Our Masked Man problem series draws to a close with this month's article. We hope you've enjoyed it. Perhaps we can run another similar series sometime in the future.
If you can identify the problemist in the photo below, you're doing really well at this sort of thing.
Check your solution by clicking on Read More. Intended to be of "medium" difficulty, this one packs a surprise. Even if you solve it easily, though, by all means read the commentary which accompanies the solution.
First, let's give the problem solution as given by the problemist:
16-11 20-16 11-8 16-11 8-4 10-14 29-25 14-18 12-8 11-7 8-3 7-11 30-26 21-30 3-8 30-23 8-22 White Wins.
A nice combination at the end, but there's more to the story. Checker Maven reader Bob Murr wrote to us as follows:
"The Harvey Hopkins problem is actually a draw. At the 4th move play 10-7 instead of 16-11 and White can't win.
WCC immediately says 'Database Draw' when the position is set up, and I double checked the play using Checkerboard (King's Row?) and Nemesis.
10-7, 29-25 A, 16-19, 25-22, 19-23, 22-17, 23-18, 17-13, 18-14, 8-4, 7-3, 4-8, 3-7, 13-17, 14-18 etc. Drawn.
A 8-4, 16-19, 29-25, 19-23, 25-22, 7-3, 22-26, 23-18, 4-8, 3-7, 26-31, 18-23 etc. Drawn."
The problem is flawed! White cannot win! The problem could have been stated as 'White to Play, Red to Draw' and it would have been very nice indeed.
But, given the identity of the author, we're not all that surprised at how things turned out.
The problemist is none other than Harvey L. Hopkins, a turn of the century checkerist, problemist, author, and inadvertent comedian.
Mr. Hopkins is the author of the 1916 booklet entitled Home Checker Companion, which we've reviewed earlier in our book review section (follow the link in the right hand column). The subtitle of the booklet is Our Boys at Home and the premise is that checkers will keep Our Boys safely at Home, and away from the evil amusements of the world, such as baseball games; said amusements, apparently, being likely to lead Our Boys down the primrose path into a life of crime and jail.

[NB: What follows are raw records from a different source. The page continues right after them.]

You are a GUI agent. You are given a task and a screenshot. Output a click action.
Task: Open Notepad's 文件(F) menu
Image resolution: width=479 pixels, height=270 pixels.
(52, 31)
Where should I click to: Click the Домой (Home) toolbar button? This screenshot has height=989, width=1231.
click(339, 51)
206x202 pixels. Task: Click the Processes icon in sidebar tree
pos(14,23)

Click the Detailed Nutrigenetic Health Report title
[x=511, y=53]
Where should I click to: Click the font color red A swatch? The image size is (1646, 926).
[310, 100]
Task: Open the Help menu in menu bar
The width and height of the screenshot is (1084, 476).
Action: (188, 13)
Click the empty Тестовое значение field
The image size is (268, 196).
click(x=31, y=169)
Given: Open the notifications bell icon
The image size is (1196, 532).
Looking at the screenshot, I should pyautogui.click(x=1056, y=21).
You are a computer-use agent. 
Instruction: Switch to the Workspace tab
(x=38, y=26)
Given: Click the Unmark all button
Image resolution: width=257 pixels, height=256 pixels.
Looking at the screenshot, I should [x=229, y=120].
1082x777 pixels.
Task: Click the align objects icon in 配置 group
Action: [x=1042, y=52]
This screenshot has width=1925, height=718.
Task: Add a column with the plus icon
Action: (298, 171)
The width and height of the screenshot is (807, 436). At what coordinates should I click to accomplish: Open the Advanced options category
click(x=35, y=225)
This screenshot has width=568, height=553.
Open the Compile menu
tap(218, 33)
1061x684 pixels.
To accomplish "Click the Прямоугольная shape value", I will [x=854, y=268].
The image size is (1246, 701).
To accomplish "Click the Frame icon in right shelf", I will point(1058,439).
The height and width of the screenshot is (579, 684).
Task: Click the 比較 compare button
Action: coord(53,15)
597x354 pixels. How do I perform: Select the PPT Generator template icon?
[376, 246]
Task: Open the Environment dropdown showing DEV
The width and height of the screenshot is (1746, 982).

Mr. Hopkins, among other things, suggests that young ladies test their young gentlemen with games of checkers to determine their suitability for matrimony.
If, by the way, you didn't solve this problem, Mr. Hopkins has some stern words for you: "Solutions are not given to do the solving, but to give the play to those unable to solve. Do not charge inability to solve to errors in settings."
So there. And by the way, Mr. Hopkins, you didn't solve it either! Have you been sneaking out to baseball games on the side instead of studying your checker game?
Our thanks to Mr. Murr, one of the finest checker gentlemen we've had the pleasure to know, for sending us his analysis.